Pillar 3: Business Skills
The third Pillar is perhaps also the third rail for designers. Many designers – and employees of all sorts – really do not want to get into this area. This is actually okay: you can go pretty far just by mastering the first two skills. However, to realize the full potential of any employee, that person must tie his or her abilities into the fundamental needs of the business: to make the most money at the least cost.
Clearly I am not the first person to identify that business thinking is an important skill in the UX discipline. However, one trend that really bothers me is the idea that to make this leap, all you have to do is start talking the language of the business person. I see lots of LinkedIn profiles of senior designers that refer to YoY and CAGR and I feel that perhaps they have lost their way. Design is still about design, not about figures. To assume that what you need to do to talk to “business people” is simply switch to using the jargon of the financial world, is to assume that they are idiots. Business ideas change how you think about design.
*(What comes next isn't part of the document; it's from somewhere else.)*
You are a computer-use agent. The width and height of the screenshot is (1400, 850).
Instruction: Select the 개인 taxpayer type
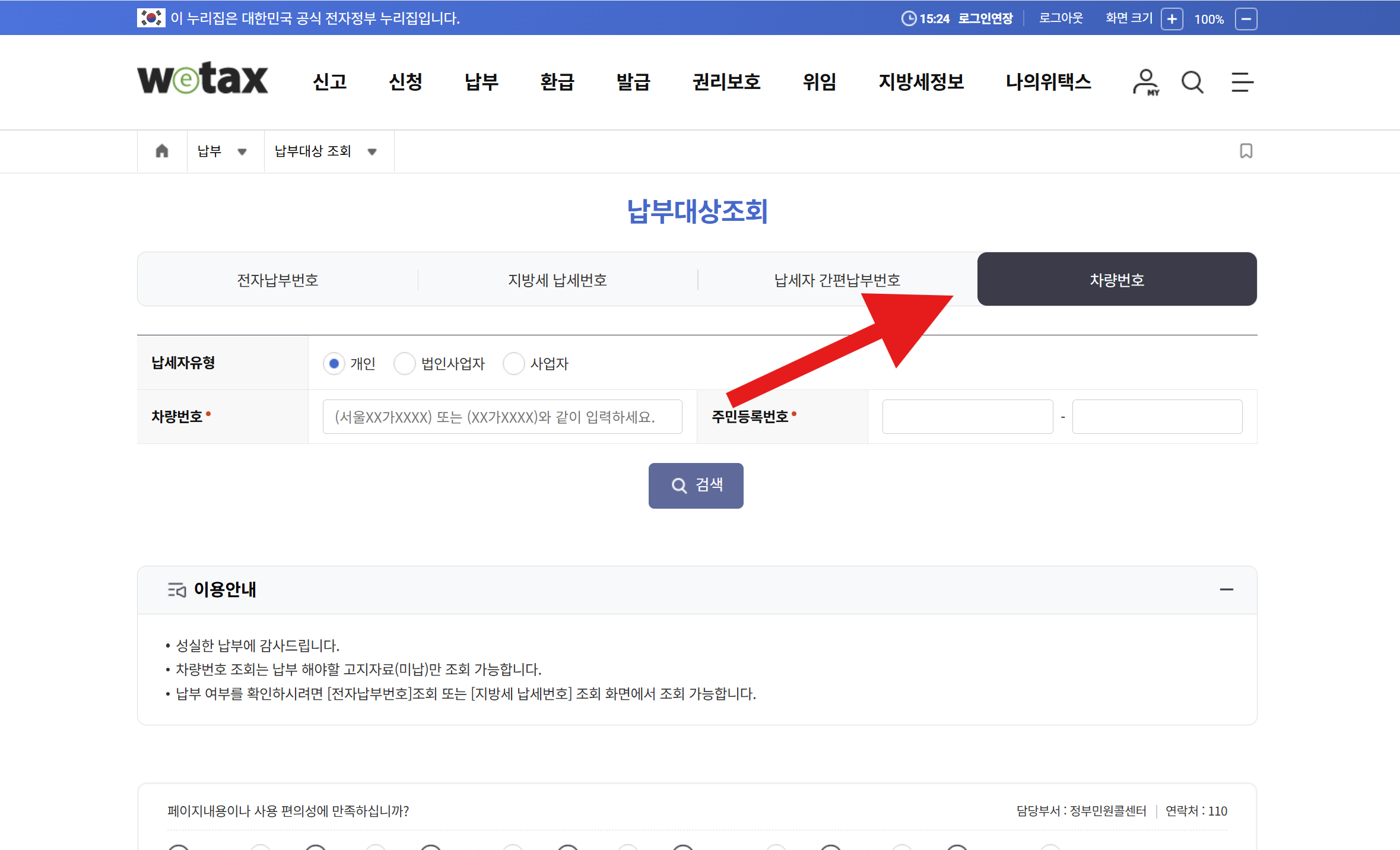click(334, 363)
To begin your voyage into the void, there are three fundamental questions you need to ask: How does your company (or your customer) make money? What is the cost of making that money (known as cost of revenue)? And finally, how does design tie in to the money-making engine?
Some other areas you may wish to understand:
- Do you understand what relevance costs have to design decision making?
- Do you understand what factors other than design will affect the success of your product?
- Do you understand your company’s (or your clients’) competitive landscape, and where user experience fits in to that landscape?
- Do you understand your company’s (or client’s) business strategy, and how UX fits into that?
- Are you able to tie design decisions to the context of your company’s business goals and bottom line? Are you able to see when your design colleagues make decisions that are not aligned?
Here is a design analogy that can help explain what part of business thinking informs design—when you are designing something, you know that all functionality in the design can’t have equal salience. Some features will be front and center, some will be buried, and some will be axed.
It is no different for every part of the design process. We designers are a fixed resource, we can only do so much in a certain amount of time (i.e. we have a cost). You can’t do the full soup-to-nuts design process on every single thing you ever design in most companies. You can’t put your fullest amount of attention into every single feature on every single product. So, as designers, we need to make trade-off analyses about what to focus on. What is your guide to making that analysis? You need to translate the cost of the design work with an expected return.
To repeat my central thesis, as a seasoned manager of design professionals, I feel that we often do not concentrate in public discourse in matters that truly increase our value as employees. As a corollary to that, it seems to me that we do not teach our designers the things that are of the most value either. We tend to focus on what we love: design. However, even simple things like productivity are infrequently discussed and measured.
Don’t get me wrong, I am not by any means saying that the practice of design shouldn’t be carefully sculpted and cultivated. But I think we often give short shrift to other elements that are central to producing value, and I have tried to outline those elements by proposing a 3 Pillar model of professional development for design.